On 2023-05-11 Th 10:03, Joel Jacobson wrote:
> Hi hackers,
>
> I've come across an unexpected behavior in our CSV parser that I'd like to
> bring up for discussion.
>
> % cat example.csv
> id,rating,review
> 1,5,"Great product, will buy again."
> 2,3,"I bought this for my 6" laptop but it didn't fit my 8" tablet"
>
> % psql
> CREATE TABLE reviews (id int, rating int, review text);
> \COPY reviews FROM example.csv WITH CSV HEADER;
> SELECT * FROM reviews;
>
> This gives:
>
> id | rating |                           review
> ----+--------+-------------------------------------------------------------
>   1 |      5 | Great product, will buy again.
>   2 |      3 | I bought this for my 6 laptop but it didn't fit my 8 tablet
> (2 rows)

Maybe this is unexpected by you, but it's not by me.
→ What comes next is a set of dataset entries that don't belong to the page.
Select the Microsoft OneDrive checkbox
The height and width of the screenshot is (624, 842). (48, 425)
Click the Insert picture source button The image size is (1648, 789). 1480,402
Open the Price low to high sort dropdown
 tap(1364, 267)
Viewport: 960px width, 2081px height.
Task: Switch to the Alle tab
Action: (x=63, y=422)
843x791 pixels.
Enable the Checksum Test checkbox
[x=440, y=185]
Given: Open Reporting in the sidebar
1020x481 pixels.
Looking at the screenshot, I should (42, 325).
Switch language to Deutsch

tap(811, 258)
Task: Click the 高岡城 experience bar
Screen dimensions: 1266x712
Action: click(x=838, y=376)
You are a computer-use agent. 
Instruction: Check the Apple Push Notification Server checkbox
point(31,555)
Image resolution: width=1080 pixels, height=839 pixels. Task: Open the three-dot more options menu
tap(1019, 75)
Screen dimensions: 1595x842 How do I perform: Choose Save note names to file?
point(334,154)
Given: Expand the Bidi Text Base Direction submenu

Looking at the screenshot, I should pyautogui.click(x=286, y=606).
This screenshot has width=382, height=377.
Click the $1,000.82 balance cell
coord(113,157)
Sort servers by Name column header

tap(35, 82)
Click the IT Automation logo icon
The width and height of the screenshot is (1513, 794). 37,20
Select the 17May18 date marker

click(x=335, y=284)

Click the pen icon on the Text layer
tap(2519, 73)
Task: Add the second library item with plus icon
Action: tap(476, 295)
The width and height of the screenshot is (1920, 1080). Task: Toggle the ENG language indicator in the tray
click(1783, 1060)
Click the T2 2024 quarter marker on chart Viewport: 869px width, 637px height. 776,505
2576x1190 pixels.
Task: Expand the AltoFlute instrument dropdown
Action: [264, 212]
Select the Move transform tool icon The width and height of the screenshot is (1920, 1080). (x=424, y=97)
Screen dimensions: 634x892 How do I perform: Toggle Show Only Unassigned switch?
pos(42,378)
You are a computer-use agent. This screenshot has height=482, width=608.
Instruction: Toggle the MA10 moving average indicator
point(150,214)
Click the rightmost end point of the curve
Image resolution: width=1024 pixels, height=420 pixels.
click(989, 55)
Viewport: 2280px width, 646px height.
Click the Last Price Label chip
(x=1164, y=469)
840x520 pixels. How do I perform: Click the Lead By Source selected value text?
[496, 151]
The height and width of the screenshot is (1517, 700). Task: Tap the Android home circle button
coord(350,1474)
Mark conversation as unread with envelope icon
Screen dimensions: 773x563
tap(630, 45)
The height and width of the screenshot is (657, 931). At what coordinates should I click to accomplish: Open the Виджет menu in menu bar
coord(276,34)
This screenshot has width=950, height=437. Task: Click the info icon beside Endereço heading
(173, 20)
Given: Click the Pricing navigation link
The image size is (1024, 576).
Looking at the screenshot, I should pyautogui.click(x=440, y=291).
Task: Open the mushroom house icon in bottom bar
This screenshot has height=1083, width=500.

What other sane
interpretation of that data could there be? And what CSV producer
outputs such horrible content? As you've noted, ours certainly does not.
Our rules are clear: quotes within quotes must be escaped (default
escape is by doubling the quote char). Allowing partial fields to be
quoted was a deliberate decision when CSV parsing was implemented,
because examples have been seen in the wild.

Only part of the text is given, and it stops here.